### DATASET EXCERPTS
(begin)
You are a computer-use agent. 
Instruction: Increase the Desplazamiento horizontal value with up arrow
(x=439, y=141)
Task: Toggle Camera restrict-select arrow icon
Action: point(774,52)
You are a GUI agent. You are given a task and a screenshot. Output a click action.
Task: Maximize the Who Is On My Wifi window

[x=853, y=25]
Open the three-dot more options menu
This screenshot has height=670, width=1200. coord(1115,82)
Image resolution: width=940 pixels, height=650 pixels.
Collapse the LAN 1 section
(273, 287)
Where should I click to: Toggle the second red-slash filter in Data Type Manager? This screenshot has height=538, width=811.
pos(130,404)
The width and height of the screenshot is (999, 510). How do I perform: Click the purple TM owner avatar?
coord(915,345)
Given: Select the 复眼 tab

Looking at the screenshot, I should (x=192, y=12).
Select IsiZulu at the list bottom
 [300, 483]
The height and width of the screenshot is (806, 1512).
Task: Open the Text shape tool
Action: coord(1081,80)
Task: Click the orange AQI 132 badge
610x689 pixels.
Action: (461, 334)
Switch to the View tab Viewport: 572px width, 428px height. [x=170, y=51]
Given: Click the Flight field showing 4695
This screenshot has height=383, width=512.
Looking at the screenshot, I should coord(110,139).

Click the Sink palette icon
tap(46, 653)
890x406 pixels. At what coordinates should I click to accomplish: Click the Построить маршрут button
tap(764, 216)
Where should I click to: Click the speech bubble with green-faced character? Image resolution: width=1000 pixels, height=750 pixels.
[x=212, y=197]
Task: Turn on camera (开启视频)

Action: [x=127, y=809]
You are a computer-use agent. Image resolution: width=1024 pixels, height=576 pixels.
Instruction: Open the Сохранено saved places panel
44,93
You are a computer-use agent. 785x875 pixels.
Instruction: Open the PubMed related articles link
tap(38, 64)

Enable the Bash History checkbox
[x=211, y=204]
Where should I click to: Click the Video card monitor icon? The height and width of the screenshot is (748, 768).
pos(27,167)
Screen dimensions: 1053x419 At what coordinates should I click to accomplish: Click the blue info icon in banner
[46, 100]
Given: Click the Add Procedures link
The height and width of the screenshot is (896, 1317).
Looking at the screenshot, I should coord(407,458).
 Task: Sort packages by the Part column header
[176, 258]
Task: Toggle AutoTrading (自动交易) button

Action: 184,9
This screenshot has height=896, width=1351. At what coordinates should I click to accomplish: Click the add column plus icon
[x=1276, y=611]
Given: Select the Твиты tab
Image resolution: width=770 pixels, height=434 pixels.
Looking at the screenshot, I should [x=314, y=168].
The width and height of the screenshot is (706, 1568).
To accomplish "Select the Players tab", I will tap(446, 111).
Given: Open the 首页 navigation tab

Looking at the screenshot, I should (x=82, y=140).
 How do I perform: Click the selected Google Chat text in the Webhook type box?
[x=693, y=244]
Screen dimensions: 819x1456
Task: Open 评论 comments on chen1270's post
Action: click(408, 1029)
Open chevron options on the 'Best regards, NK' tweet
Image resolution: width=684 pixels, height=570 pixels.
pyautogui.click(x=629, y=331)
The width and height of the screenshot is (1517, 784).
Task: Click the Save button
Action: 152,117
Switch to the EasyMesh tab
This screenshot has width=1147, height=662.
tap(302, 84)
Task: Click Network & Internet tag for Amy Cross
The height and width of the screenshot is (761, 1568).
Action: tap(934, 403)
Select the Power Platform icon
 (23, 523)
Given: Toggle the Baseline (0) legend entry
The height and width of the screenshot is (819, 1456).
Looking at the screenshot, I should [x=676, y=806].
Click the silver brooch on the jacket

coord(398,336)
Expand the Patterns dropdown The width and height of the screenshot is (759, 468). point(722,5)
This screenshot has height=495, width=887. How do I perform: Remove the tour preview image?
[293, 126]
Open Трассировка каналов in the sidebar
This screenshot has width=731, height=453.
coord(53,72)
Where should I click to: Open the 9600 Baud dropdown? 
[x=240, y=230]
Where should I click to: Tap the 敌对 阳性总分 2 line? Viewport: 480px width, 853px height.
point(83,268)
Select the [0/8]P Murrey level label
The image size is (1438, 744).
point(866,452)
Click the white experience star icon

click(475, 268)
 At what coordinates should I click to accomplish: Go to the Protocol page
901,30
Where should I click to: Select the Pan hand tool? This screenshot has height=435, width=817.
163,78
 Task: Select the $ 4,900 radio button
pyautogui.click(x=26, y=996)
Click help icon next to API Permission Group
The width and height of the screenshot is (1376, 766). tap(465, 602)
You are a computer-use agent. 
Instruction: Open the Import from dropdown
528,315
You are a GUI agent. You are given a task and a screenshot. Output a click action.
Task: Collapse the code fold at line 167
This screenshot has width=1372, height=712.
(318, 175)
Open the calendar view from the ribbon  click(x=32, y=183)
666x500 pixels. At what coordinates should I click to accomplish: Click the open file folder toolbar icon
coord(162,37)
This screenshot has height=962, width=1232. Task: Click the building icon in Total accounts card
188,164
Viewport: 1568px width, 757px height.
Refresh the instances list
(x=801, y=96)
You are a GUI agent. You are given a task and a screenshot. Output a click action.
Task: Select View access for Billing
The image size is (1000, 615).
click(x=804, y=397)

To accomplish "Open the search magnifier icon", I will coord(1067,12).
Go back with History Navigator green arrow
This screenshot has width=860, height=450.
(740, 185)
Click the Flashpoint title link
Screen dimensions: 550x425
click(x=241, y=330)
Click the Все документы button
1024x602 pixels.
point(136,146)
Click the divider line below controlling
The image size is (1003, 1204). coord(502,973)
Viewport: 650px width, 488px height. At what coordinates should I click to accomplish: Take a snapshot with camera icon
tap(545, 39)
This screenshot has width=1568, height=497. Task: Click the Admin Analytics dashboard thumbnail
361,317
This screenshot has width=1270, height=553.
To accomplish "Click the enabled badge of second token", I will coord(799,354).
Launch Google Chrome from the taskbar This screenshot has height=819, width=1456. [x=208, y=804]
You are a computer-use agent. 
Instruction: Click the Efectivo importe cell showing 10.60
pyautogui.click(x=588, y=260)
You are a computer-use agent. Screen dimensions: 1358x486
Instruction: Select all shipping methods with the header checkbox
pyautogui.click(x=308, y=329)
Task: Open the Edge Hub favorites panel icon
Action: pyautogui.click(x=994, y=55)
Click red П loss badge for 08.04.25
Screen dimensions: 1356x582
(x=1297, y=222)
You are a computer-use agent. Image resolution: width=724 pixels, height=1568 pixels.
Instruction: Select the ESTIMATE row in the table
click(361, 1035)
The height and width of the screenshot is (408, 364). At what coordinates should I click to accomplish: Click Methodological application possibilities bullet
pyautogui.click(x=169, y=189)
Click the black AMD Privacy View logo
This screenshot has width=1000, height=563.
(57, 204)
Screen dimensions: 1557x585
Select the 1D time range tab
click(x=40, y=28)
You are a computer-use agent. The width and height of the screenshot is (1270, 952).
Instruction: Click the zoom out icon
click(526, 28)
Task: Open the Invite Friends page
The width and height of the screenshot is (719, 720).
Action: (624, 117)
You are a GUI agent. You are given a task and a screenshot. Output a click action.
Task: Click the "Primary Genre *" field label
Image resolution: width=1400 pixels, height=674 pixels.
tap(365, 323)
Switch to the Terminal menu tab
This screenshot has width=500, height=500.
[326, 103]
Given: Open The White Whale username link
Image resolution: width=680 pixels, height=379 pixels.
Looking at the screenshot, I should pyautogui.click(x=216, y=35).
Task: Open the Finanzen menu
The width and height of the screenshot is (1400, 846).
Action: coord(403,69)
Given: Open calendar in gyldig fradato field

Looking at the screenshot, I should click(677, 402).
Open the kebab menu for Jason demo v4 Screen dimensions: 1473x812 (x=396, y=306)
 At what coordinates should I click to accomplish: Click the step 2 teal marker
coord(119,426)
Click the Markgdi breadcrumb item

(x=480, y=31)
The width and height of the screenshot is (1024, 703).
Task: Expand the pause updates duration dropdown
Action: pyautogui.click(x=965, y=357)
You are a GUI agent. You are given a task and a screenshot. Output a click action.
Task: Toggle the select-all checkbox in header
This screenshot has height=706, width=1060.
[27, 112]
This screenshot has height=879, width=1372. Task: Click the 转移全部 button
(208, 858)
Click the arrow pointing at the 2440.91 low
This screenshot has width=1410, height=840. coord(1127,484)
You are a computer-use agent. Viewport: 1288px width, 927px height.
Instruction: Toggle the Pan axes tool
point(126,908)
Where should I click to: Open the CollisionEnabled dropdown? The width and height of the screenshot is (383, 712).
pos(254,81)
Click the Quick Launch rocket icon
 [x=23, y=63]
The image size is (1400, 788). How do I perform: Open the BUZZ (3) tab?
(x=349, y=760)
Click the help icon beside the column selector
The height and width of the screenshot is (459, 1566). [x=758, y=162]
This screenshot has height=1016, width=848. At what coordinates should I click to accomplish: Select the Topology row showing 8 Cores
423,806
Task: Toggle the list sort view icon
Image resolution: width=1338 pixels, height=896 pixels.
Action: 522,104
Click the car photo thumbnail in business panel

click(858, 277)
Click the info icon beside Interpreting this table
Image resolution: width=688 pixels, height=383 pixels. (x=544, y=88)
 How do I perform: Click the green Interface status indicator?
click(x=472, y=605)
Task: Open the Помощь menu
(end)
### DIRECTIVE
Copy out the lines from the one containing "The width and height of the screenshot is (706, 1568)." through the one containing "Looking at the screenshot, I should (x=82, y=140).", reproducing each line exactly as it stands.

### EXERCISE RESPONSE
The width and height of the screenshot is (706, 1568).
To accomplish "Select the Players tab", I will tap(446, 111).
Given: Open the 首页 navigation tab

Looking at the screenshot, I should (x=82, y=140).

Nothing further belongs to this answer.